We don't take care of our masterpieces.
While we look to the West for inspiration and themes and technique, we don't seem to be paying attention to our finest, most historically relevant films. Even Satyajit Ray's Apu Trilogy is only as spectacularly viewed as it is now because of a Criterion Collection restoration.
This is a time when technology has the power to reshape a masterpiece, even make The Godfather feel as good as new. Our films deserve the digital shine just as much.
Here, then, are ten films we don't get to see the way they deserve to be. Ten films that haven't been Criterion'd, digitally restored or retouched, with a couple lamentably not even in existence anymore.
Raja Harishchandra
India's entry to the Oscars this year was a clever Marathi film calledHarishchandrachi Factory, a fictional take on how Dadasaheb Phalke made the first full-length feature film. Ironically, this film itself is not available for viewing.

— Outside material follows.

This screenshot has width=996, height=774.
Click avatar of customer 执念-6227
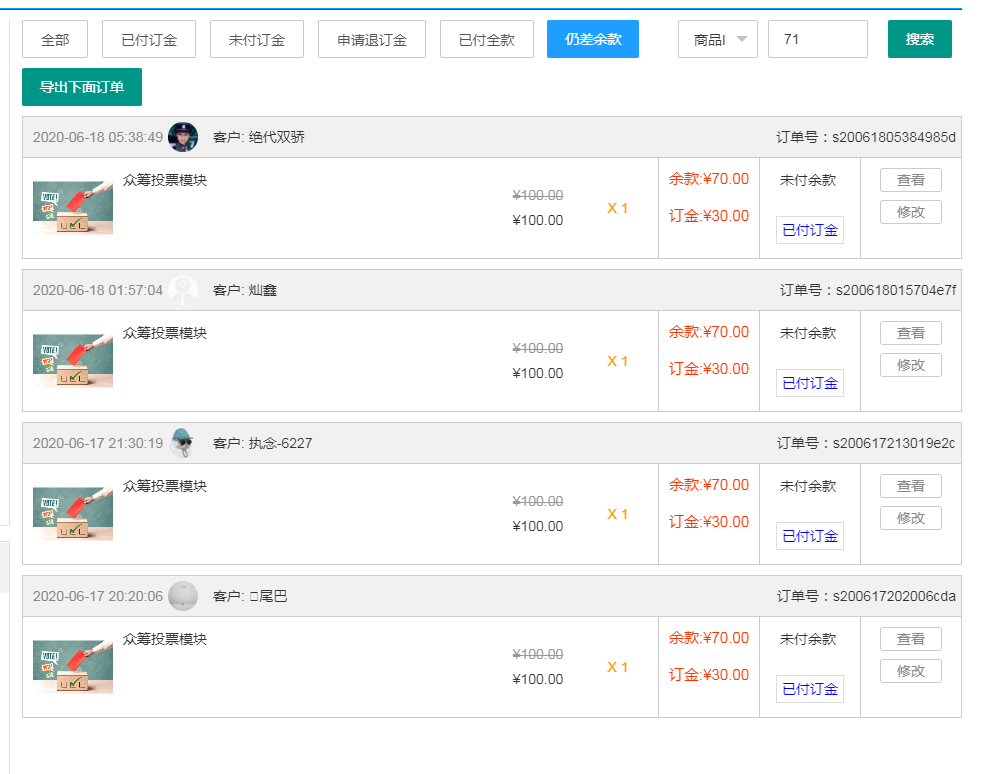pyautogui.click(x=183, y=443)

The National Film Archive has only the first and the last reel out of the film's four reels, and it is tragic that this monumental achievement has been lost to us, seemingly forever.
Alam Ara
Ardeshir Irani's Alam Ara, made in 1931, was India's first talkie. Remarkably, it featured much music, its seven songs setting a template for Indian cinema to this day.

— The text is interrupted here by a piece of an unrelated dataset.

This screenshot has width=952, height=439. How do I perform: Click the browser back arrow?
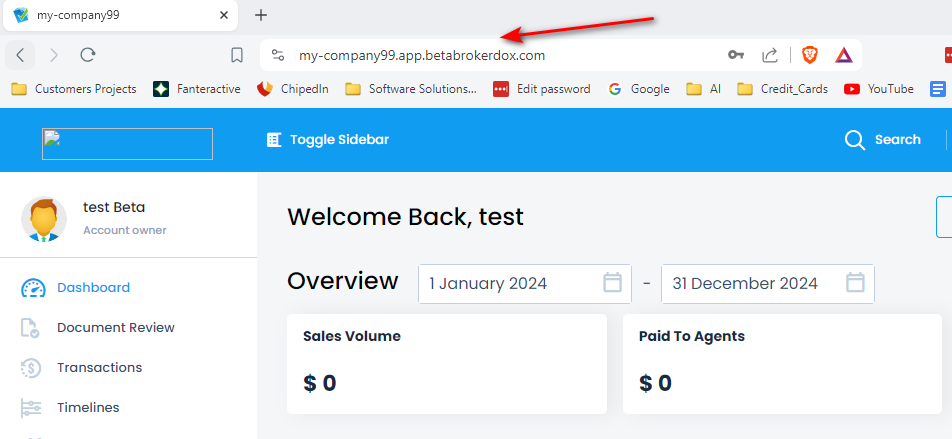[20, 55]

Inspired by Rodgers and Hammerstein's Show Boat, the film is a love story. However, because of a 2003 fire at the National Archives, the film is no longer available for viewing.
Neecha Nagar
Chetan Anand's 1946 masterpiece was India's first film to be internationally recognised, winning the Grand Prix at Cannes that year.

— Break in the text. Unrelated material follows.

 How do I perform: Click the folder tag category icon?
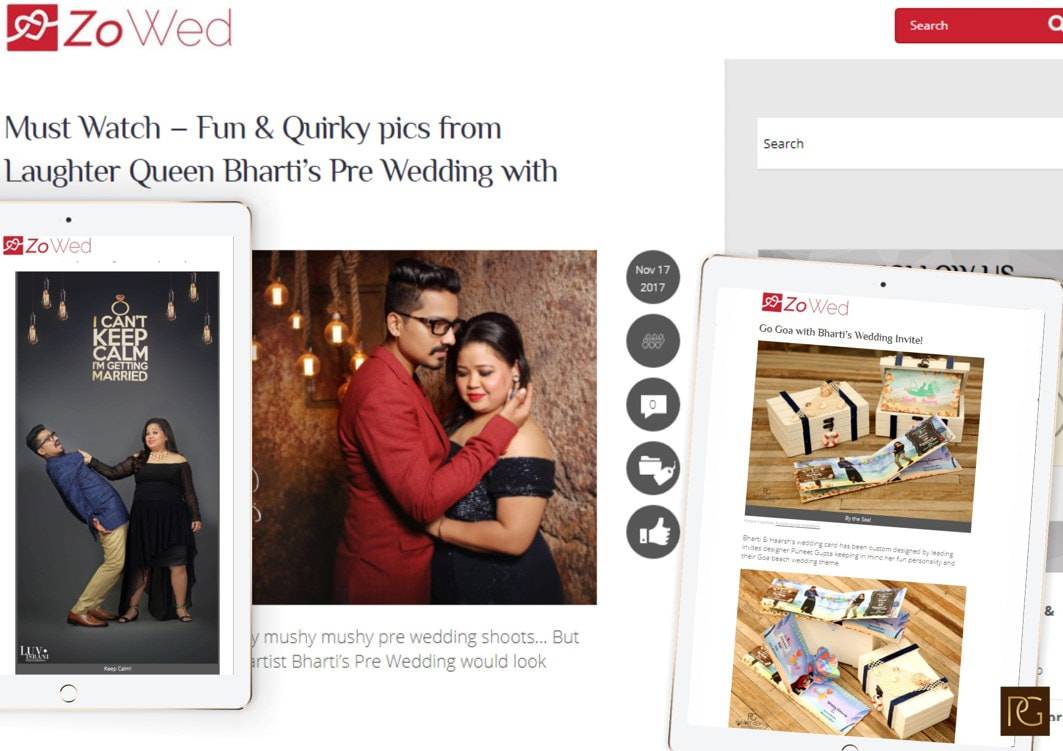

Written by Khwaja Ahmad Abbas and based on Maxim Gorky'sLower Depths, the film examined the great divide between the classes.
Much acclaim has also gone to the film's music, marking the first time Ravi Shankar worked on a film. Even now the film, about a tyrant hoarding water for a profit and then opening a hospital to treat those struck by contaminated water, feels alarmingly relevant.
While this film is available, the print leaves a lot to be desired, and this national treasure surely merits a proper digital spit-and-shine.